8) Be sure to check your 2 hrs BS in Point 5). If you find, your sugar is spiking way too high after 2 hours, try going in for LC breakfast or a bit of cinnamon powder, flax seed powder,.. sprinkled on your BF.
9) At no time, would I advice reduction of Metformin, till you eliminate the Glimepiride.
Note :
1) The above guidelines has worked for 2 people, I personally know, in reducing Glimepiride drastically. In one case, the person is taking Glimepiride - 1.25 mg - Half tablet - Once on alternate days.
2) At no point, split your breakfast, without reducing your medicines ( Though not necessary, am making this point, just to be on safer side. Hypoglycemia is any day, far more dangerous than Hyperglycemia. ).
Thanks
When I was diagnosed diabetic, my physician had given me sulfonyluria. It was minimum dose of gliclazide 40mg. It made me uncomfortable in the evening. Then I consulted An endocrinologist and he replaced the sulfo with Metformin. I was on sulfo for around 15 days only then never took it again. No other drugs except met. Even that also I want to discontinue.
AFAIK, gliclazide is safer than glimepiride.
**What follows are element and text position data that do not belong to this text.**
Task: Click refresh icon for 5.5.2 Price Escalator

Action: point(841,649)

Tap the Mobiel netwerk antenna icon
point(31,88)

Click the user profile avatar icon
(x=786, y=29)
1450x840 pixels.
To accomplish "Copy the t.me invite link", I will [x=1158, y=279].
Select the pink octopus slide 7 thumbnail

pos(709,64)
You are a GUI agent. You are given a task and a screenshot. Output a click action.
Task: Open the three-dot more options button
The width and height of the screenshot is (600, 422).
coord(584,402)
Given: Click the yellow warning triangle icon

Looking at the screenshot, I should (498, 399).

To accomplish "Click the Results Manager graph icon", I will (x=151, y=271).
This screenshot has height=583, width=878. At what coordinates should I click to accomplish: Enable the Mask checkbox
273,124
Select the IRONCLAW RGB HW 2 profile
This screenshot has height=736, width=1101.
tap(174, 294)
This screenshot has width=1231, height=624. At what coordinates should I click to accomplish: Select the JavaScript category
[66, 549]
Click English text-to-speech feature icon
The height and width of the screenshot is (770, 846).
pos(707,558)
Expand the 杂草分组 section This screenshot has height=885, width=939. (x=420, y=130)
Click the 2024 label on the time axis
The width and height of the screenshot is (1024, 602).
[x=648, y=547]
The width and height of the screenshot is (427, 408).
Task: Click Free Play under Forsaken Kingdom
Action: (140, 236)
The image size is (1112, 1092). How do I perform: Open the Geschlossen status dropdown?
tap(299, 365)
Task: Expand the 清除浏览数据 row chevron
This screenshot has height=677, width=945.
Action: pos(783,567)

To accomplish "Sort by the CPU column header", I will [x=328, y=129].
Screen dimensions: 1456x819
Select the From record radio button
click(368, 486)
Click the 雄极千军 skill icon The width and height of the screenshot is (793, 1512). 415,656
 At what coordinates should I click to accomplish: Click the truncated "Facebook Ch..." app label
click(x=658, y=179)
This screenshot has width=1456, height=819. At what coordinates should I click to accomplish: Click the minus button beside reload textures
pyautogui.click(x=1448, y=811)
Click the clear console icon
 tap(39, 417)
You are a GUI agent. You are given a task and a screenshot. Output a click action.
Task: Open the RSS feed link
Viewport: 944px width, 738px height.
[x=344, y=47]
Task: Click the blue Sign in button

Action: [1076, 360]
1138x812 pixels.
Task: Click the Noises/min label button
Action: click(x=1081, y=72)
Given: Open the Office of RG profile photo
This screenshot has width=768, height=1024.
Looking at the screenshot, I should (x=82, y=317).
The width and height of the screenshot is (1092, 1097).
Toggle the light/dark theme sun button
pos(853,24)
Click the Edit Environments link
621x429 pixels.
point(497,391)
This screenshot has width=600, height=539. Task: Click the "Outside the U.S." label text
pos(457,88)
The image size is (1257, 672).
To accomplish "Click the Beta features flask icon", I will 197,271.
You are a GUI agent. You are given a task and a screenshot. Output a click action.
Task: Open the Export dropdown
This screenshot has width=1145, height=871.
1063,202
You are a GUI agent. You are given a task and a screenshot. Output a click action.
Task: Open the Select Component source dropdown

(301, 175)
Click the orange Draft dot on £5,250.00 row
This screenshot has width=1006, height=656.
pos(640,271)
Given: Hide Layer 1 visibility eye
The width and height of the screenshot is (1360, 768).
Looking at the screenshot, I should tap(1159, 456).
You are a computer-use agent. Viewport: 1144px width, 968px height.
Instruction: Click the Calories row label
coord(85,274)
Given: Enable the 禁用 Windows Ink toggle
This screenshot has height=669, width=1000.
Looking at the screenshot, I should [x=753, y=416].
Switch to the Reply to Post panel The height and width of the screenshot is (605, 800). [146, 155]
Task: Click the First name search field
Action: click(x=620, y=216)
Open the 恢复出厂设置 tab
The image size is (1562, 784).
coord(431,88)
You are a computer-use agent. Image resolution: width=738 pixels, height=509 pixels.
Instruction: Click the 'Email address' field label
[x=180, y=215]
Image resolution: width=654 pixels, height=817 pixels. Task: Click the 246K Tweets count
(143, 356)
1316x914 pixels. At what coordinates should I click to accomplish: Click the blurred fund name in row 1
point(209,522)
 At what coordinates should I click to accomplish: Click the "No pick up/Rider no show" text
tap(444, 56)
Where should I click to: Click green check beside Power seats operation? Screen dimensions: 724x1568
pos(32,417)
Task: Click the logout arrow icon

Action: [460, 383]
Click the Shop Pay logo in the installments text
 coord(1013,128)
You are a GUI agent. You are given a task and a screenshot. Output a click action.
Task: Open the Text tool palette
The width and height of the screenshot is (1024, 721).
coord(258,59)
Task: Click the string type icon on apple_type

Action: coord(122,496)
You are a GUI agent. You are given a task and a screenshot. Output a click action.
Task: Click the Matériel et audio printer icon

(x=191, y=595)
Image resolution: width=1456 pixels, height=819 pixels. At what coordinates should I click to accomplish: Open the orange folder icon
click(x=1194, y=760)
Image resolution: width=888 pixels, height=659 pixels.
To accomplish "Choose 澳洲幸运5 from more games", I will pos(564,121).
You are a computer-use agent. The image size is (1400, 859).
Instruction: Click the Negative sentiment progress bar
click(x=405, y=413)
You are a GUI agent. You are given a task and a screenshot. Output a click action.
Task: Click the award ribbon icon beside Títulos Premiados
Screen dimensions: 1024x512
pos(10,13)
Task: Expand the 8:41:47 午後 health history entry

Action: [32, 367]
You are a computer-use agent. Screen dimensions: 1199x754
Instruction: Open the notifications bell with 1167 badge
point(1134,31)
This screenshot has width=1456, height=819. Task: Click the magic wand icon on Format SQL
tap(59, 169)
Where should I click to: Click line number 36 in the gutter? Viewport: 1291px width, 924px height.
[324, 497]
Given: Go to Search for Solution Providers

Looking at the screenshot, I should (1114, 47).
Metformin is supposed to be the safest drug for Diabetes. It is said to even help with weight reduction.
That apart, I agree with your approach of trying to eliminate Metformin also.
This being our first interaction, would like to say, you are one of those, whose posts, I make it a point to read.
Thanks.
My hypoglycemic condition all which are mentioned above starts daily around 12.00 noon. I dare not go out at that time. In case I have to,I take a spoon of raw sugar readily with me.this happened regularly when I was taking "APRIDA LANTUS" insulin 10 units in the morning.when I met my doctor last time my Hbc1 was 6.4 and I was asked to stop the insulin.Now incidence of low sugar condition has disappeared altogether.My Hbc1 is now 6.5.
Hypoglycemia is usually an aftereffect of either:
1. Higher dose of medication
2. Insufficiency of starchy food intake commensurate to medicine
3. Over-expenditure of Blood Sugar incommensurate to food & medicine
Taking sweet items is only a TEMPORARY remedy which should not be repeated in no case. WHAT IS TO BE DONE IS TO REDUCE MEDICINE, FOR SURE. ELSE ONE IS OPTING TO REMAIN DIABETIC FOR LIFE & PAY ... & ....
Very conveniently you forgot the other half which is glucose.so technically you may be correct but not practically.
Glucagone injection is generally not not given to hypoglycemics.If unconscious iv glucose is given.
But it is only diabetics who have experienced hypo. Know it better.